Der Preis für diese Armada würde 84.000 Mark Silber betragen. Und der alte Doge machte Venedig nicht nur zu einem Zulieferer, sondern zu einem vollwertigen Partner im Kreuzzug. Als Gegenleistung für einen halben Anteil aller Eroberungen würde Venedig eine Eskorte von 50 voll besetzten Kriegsgaleeren bereitstellen. Die große Flotte sollte im Sommer des nächsten Jahres 1202 segeln.
Ungefähr zu dieser Zeit entkam ein Teenager aus der Gefangenschaft in Konstantinopel.

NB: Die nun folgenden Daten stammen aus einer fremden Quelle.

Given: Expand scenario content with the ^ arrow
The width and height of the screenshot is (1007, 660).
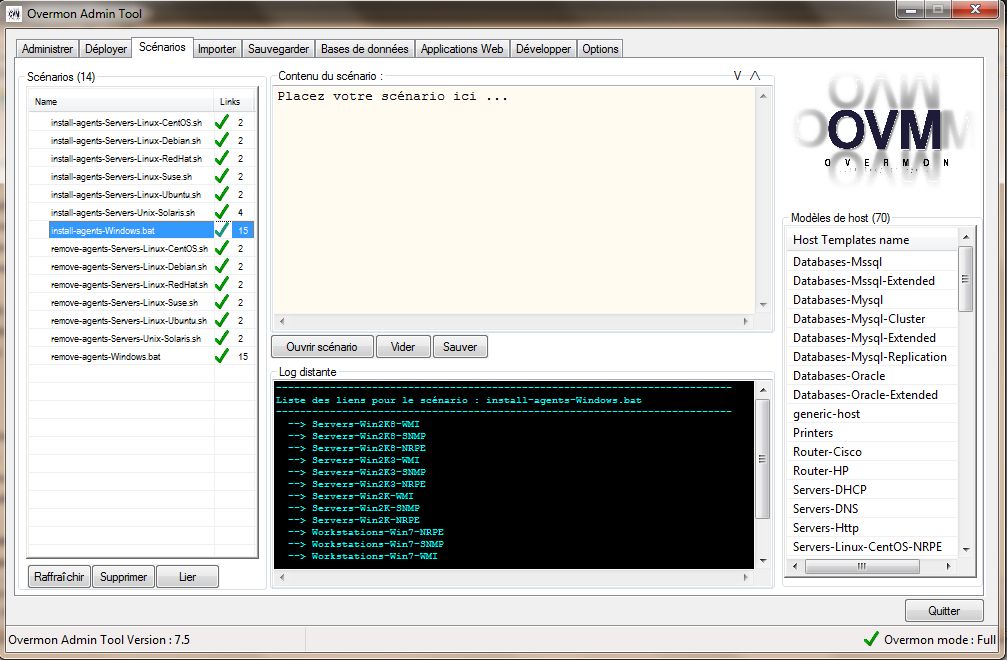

Er war Alexius Angelus, Sohn des abgesetzten byzantinischen Kaisers Isaak II. Sechs Jahre zuvor, 1195, hatte Isaacs Bruder — ebenfalls Alexius genannt — ihn gestürzt und eingesperrt und als Kaiser Alexius III.
Die Talente von Alexius III entsprachen nicht seinem Ehrgeiz. Er machte seinen Schwager zum Admiral der kaiserlichen Marine. Der Schwager entblößte die Flotte und verkaufte Ausrüstung und ganze Schiffe, um seine eigenen Taschen zu füllen. Der neue Kaiser war auch unvorsichtig bei der Bewachung seiner Gefangenen. Der geblendete Isaak II. war keine Bedrohung, aber sein Sohn Alexius konnte fliehen. Schließlich fand er seinen Weg zum Hof des deutschen Königs Philipp von Schwaben, dessen Königin die Schwester des Jungen Irene war.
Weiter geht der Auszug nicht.